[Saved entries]
--- START ---

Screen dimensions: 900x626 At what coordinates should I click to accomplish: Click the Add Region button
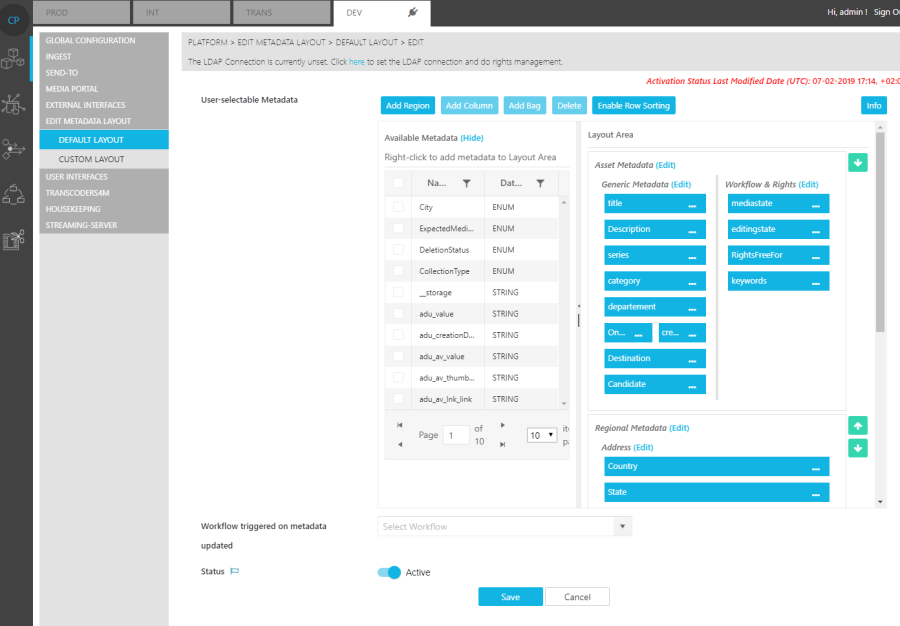click(x=407, y=105)
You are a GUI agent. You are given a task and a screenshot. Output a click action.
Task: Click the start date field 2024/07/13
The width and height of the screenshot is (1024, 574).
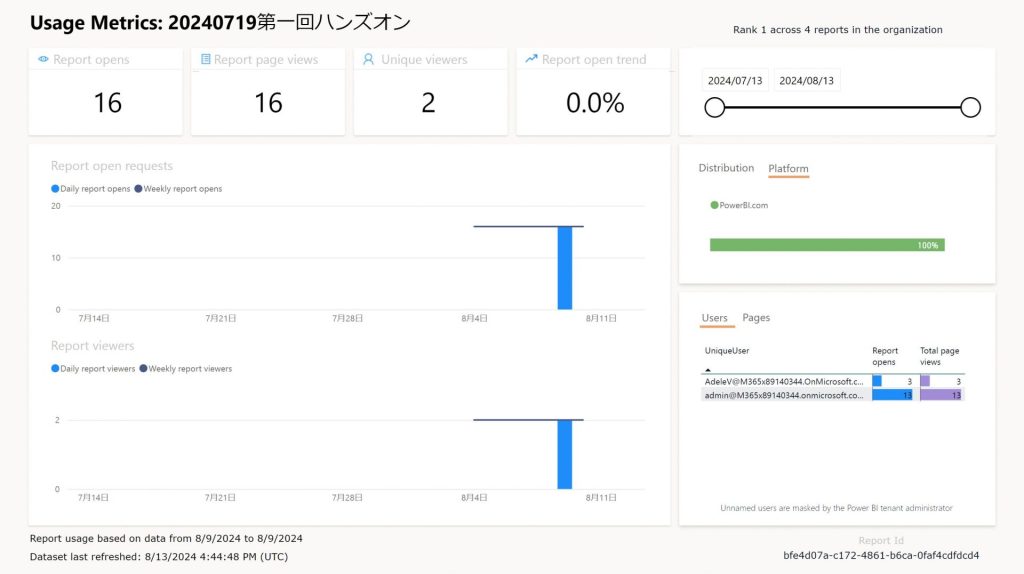tap(734, 81)
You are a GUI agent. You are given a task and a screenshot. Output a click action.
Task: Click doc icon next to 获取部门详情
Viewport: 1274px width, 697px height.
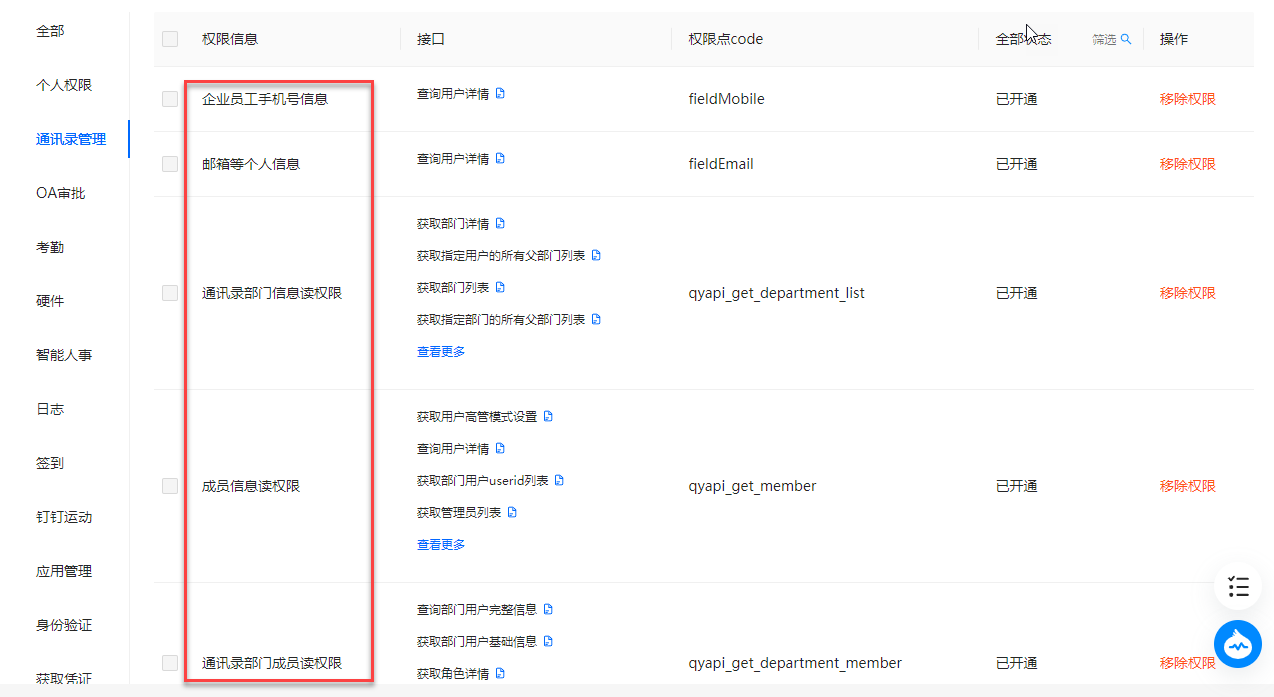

--- END ---

* **Exercise directions**:
Repeat the full set of records exactly, and output no pictures.

* **Response for this exercise**:
Screen dimensions: 900x626 At what coordinates should I click to accomplish: Click the Add Region button
click(x=407, y=105)
You are a GUI agent. You are given a task and a screenshot. Output a click action.
Task: Click the start date field 2024/07/13
The width and height of the screenshot is (1024, 574).
tap(734, 81)
You are a GUI agent. You are given a task and a screenshot. Output a click action.
Task: Click doc icon next to 获取部门详情
Viewport: 1274px width, 697px height.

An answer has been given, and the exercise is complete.